A vida é uma estrada tão assombrosa as vezes, como se o tempo inteiro tivéssemos de lutar com bombas em um campo minado, ou tal qual garotos curiosos num campo com rosas, que apesar do maravilho cheiro, deixam-lhes as marcas dos espinhos à medida que as tocam. E assim é que acontece. Tudo acontece, como em cordas mágicas.
Se a cada corda que se ergue eu pudesse sentir o som tudo seria mais fácil, mas não, não vejo sua estrutura, som ou sinto o abrasar. Apenas sei que as cordas existem e me guio por uma esquina tortuosa de saudade, incerteza e solidão. Não sou eu maior que as minhas forças, nem são elas que definem minhas conquistas, é o tempo, o tempo e a existência dessas cordas mágicas. Quando tudo parece silencioso demais, aí é que meu coração fala, conversa horas à fio, sem descanso, sem consolo. Nas mais descompassadas cordas minha alma grita, deixa-me descoberta, sem reservas e sem expectativas. Afinal de contas, de que adianta guarda-las todas? Nem para companhia do café da tarde servem, talvez somente para o chocolate quente nos sonhos. É difícil saber dizer o que são as cordas mágicas, mas sinto-as me levando... Dia após dia, noite após noite, como se só elas pudessem me sussurrar o que fazer com o passo ainda não dado.

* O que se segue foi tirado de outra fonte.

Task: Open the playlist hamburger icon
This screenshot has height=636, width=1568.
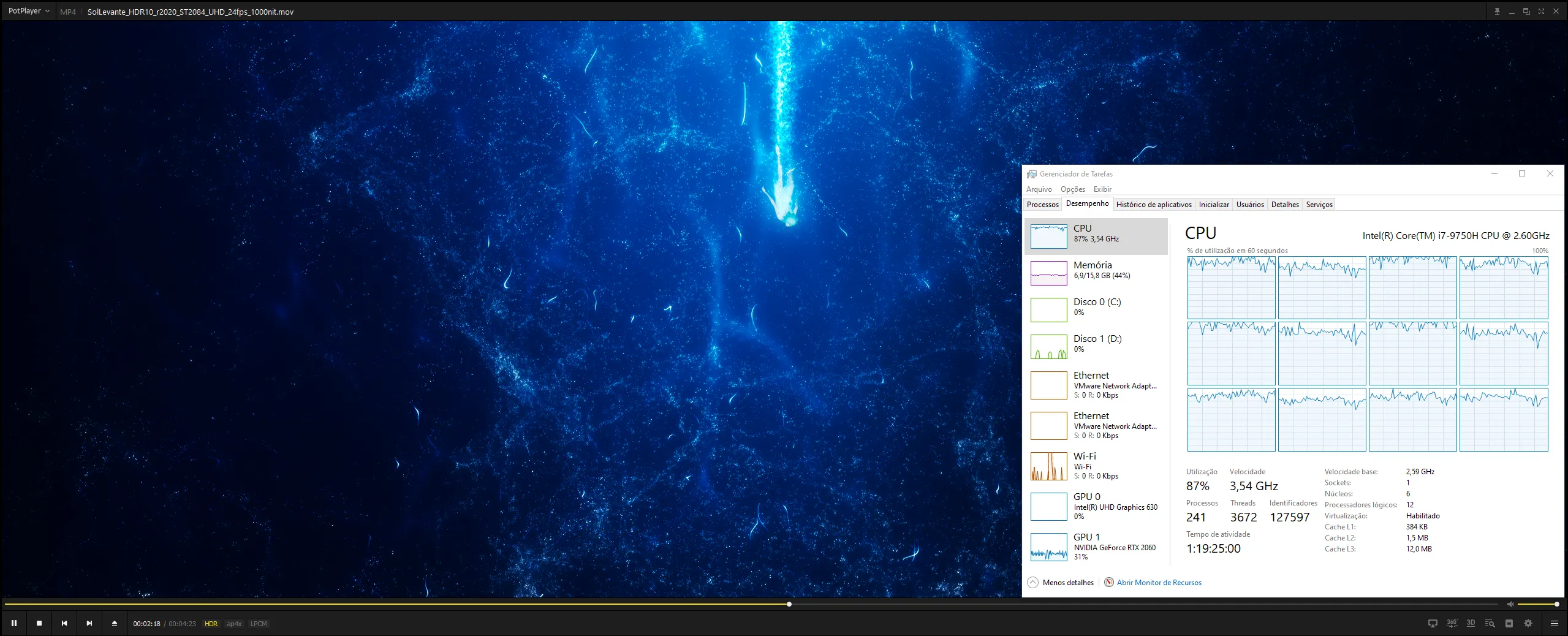Action: [1554, 623]
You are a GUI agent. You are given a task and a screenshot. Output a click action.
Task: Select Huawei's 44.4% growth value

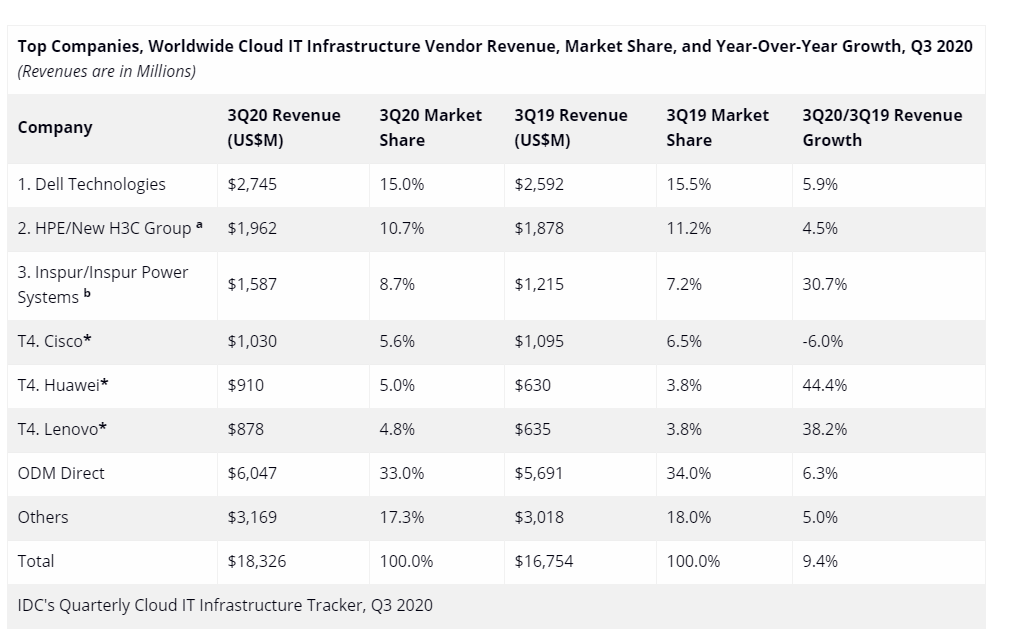(x=824, y=385)
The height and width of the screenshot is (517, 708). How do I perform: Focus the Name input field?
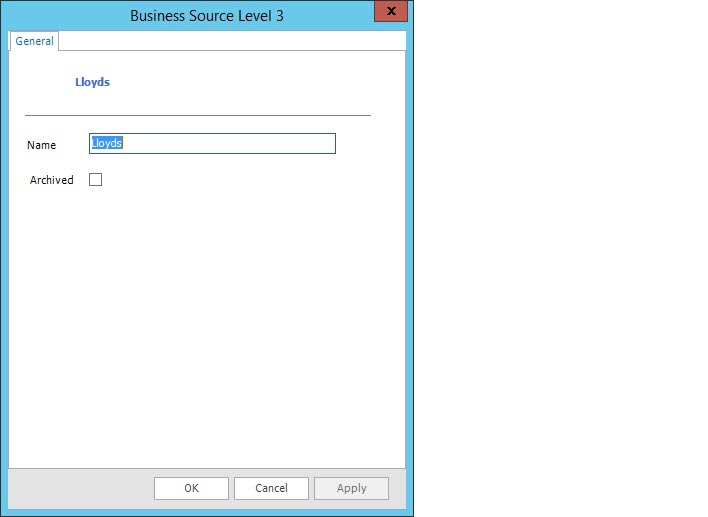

Será que é muita ilusão esperar que dias melhores venham? Será que a felicidade é um biscoito de duas faces apenas, ou terá ela recheio? Será que estou aproveitando corretamente meu tempo? E se não estou, como saber? Como entender que quem sou é só uma partícula de tudo que ainda penso em ser? Todas essas são as cordas mágicas que me alimentam. Elas caminham, dançam, brilham diante de meus olhos e fazem eu me sentir viva.
No percurso que sigo já encontrei sorrisos deixados pra trás, fotos queimadas, roupas amassadas, um pouco da sopa que eu deixei de apreciar, um pedaço do amor que deixei de doar, também abraços, inúmeros abraços que reservei no pensamento e nunca foram mais que só pobre pensamento. Nessa estrada não sei o que fazer, mas as cordas mágicas me levarão à algum lugar... Há um construtor, um escritor, um mestre na arte de dirigir as cordas, e nele eu sempre vou confiar. Ele desafia minha alma a parar de chorar, a emergir e não deixar que os maus ventos esbanjem soberania sobre meu ser. Esse escritor sabe quem eu sou e quem eu devo ser.

Ouço as cordas soando sempre que o silêncio vem, vejo-as dançando sempre que a paz inunda meu ser de paixão. Pela vida, pelo amor, pela doação, pela adoção. Deixo de sentir apenas quando caminho, e vou vendo na pequena estradinha percorrida todas as coisas que beiram a putrefação, sim, porque permiti... Eu permiti.

Se você tivesse a chance de olhar uma última vez para o que de mais valor possui na vida, o que seria? Você olharia ou choraria por pensar que é a última vez? Você se agarraria ou sofreria deixando então a chance sozinha no caminho? Decida. Essa é a sua vez, não a minha. Porque já chorei, já estou despedaçada a mais tempo, meus poros já absorvem tudo de tão abertos que os deixei, meus dedos já embranquecidos e gélidos já não sabem o prazer do toque. Pois aquilo que amei eu deixei cair. Pois aquilo que deixei cair eu não soube amar de verdade.

Mas a minha esperança é essa: Há um escritor, com papel alvo como a neve, caneta sublime e a imaginação mais esplêndida que se há chance de saber existir. E ele escreve cordas, cordas mágicas, que me lembram todo dia quem eu sou e quem eu quero ser.
Eu só preciso te achar... Eu só preciso te achar... As cordas precisam me ensinar o caminho de seu lar, e lá eu sei, ah sim eu sei, que vou me sentir finalmente em casa. O sacrifício da estrada, a visão de tudo que morreu, a incerteza de não saber, o medo que me mortificou, a esperança enfim... Vão me guiar até você.